= Problem to solve =
Pictures should be omitted; restate word for word the lines from the one holding "Image resolution: width=1485" through the last line of the entries below.

= Exercise data =
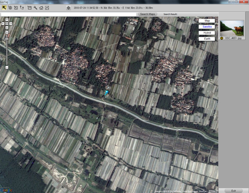
Task: Click the globe tool in the toolbar
Action: (x=10, y=8)
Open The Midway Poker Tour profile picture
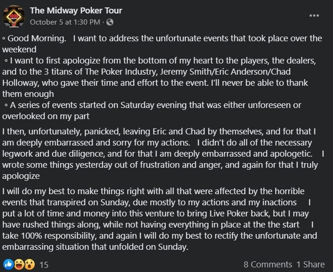This screenshot has width=333, height=272. click(x=14, y=17)
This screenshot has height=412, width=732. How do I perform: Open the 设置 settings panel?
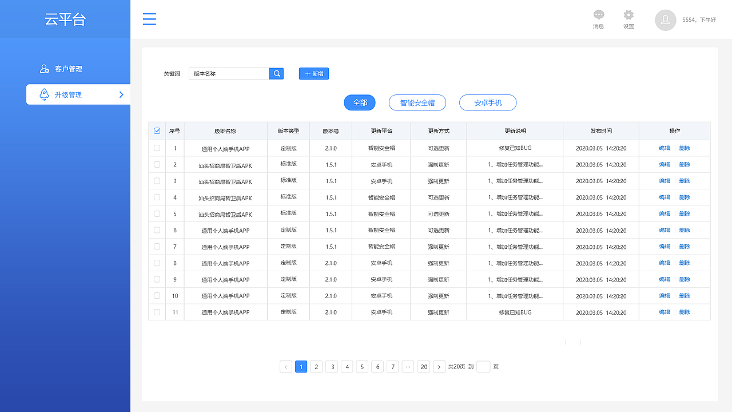[628, 15]
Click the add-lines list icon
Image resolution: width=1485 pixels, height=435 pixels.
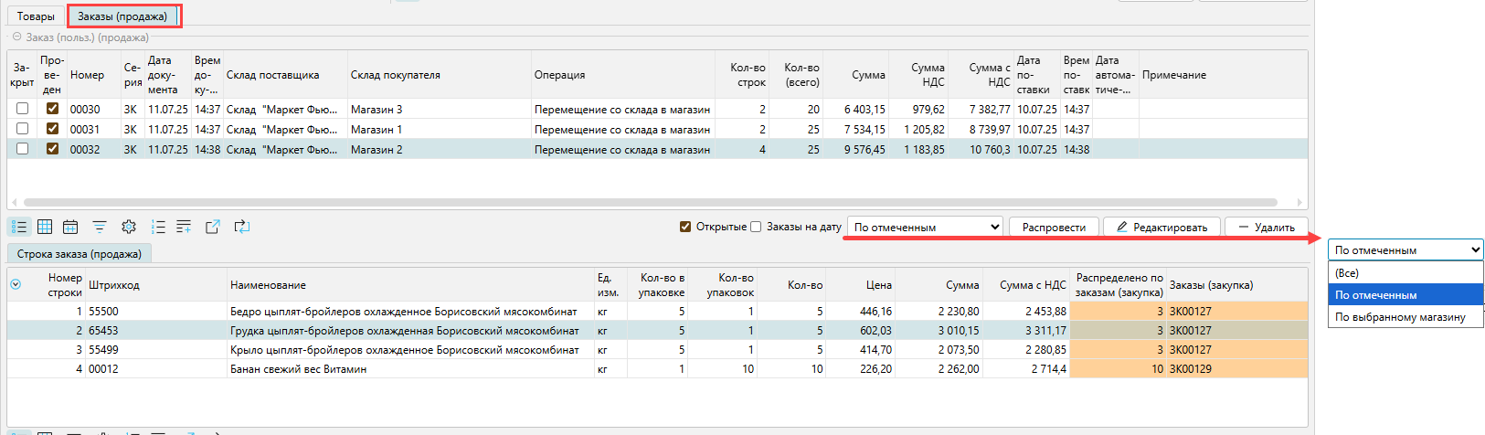coord(184,227)
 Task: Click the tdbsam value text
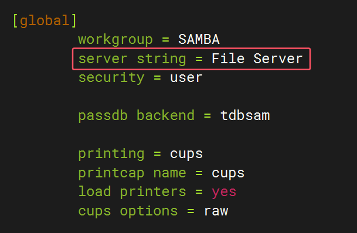click(x=245, y=115)
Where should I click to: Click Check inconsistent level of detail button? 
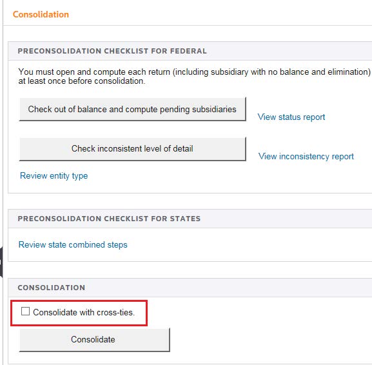132,149
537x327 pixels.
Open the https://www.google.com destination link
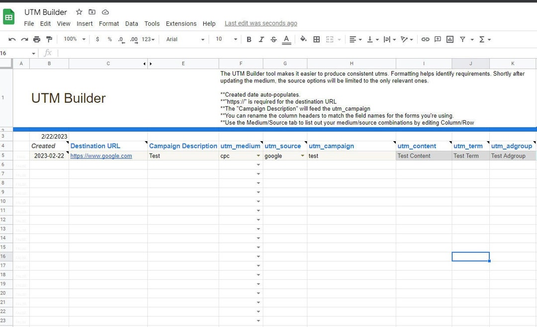click(x=100, y=156)
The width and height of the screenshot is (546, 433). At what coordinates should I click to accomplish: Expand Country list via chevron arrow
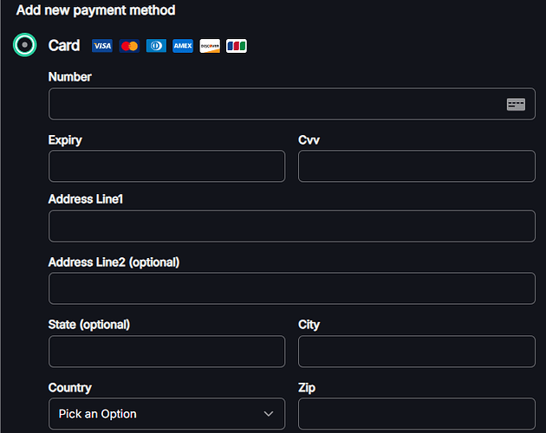pyautogui.click(x=268, y=414)
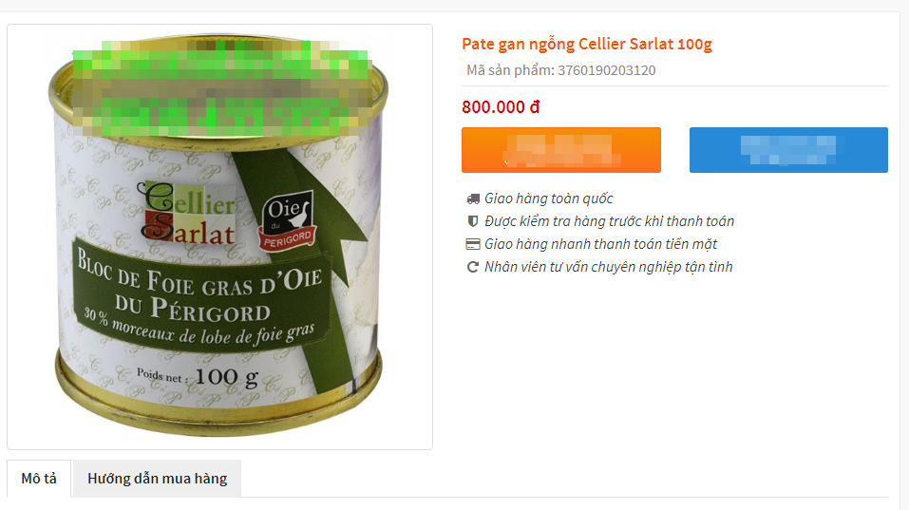The height and width of the screenshot is (510, 909).
Task: Click Giao hàng nhanh thanh toán tiền mặt
Action: 600,244
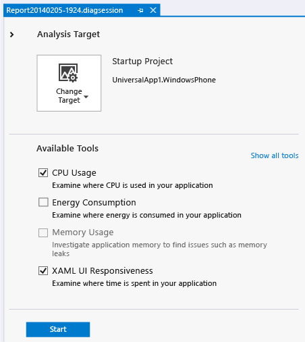Collapse the Analysis Target section chevron

pos(12,34)
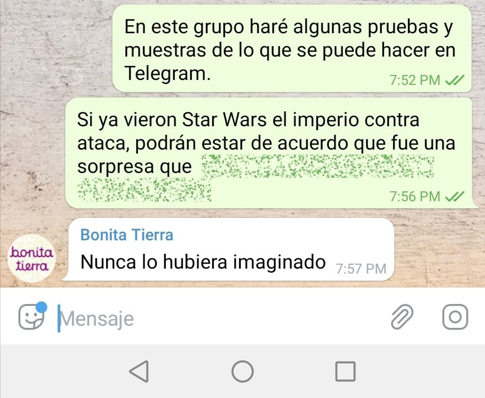Viewport: 485px width, 398px height.
Task: Tap the read checkmarks on 7:56 PM message
Action: click(454, 196)
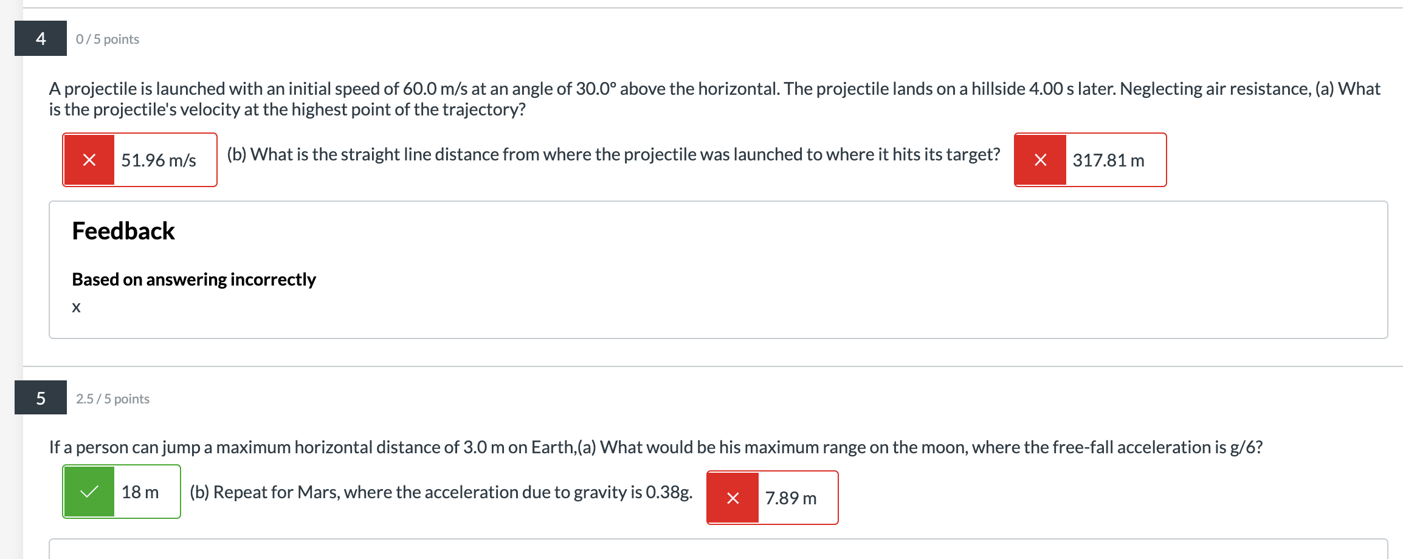The width and height of the screenshot is (1403, 559).
Task: Select the question 5 number badge
Action: [40, 398]
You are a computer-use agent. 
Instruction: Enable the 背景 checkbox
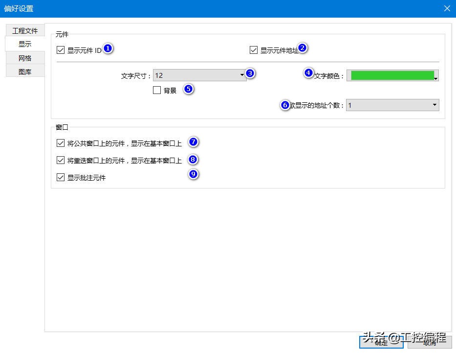tap(157, 90)
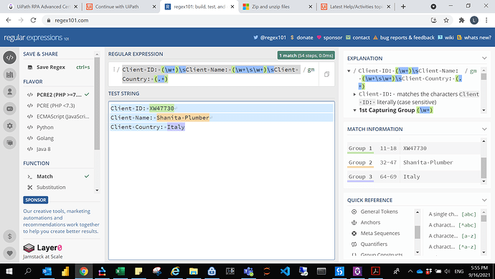Open the settings gear in sidebar
The height and width of the screenshot is (279, 495).
(x=10, y=126)
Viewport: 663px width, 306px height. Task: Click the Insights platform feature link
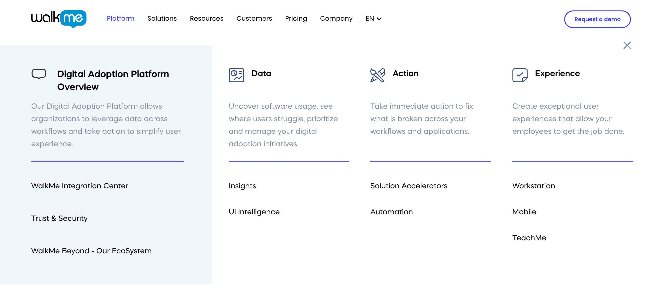pyautogui.click(x=242, y=186)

= Response for this exercise =
Image resolution: width=1485 pixels, height=435 pixels.
coord(184,227)
 Task: Click the tdbsam value text
click(x=245, y=115)
Where should I click to: Click Check inconsistent level of detail button? 
132,149
537x327 pixels.
Open the https://www.google.com destination link
click(x=100, y=156)
The width and height of the screenshot is (546, 433). At what coordinates should I click to accomplish: Expand Country list via chevron arrow
pyautogui.click(x=268, y=414)
The height and width of the screenshot is (510, 909).
Task: Click Giao hàng nhanh thanh toán tiền mặt
Action: 600,244
Collapse the Analysis Target section chevron

pos(12,34)
Viewport: 485px width, 398px height.
Task: Tap the read checkmarks on 7:56 PM message
Action: click(454, 196)
The width and height of the screenshot is (1403, 559).
Task: Select the question 5 number badge
Action: [40, 398]
You are a computer-use agent. 
Instruction: Enable the 背景 checkbox
tap(157, 90)
Open the settings gear in sidebar
The height and width of the screenshot is (279, 495).
(x=10, y=126)
Viewport: 663px width, 306px height. Task: Click the Insights platform feature link
pyautogui.click(x=242, y=186)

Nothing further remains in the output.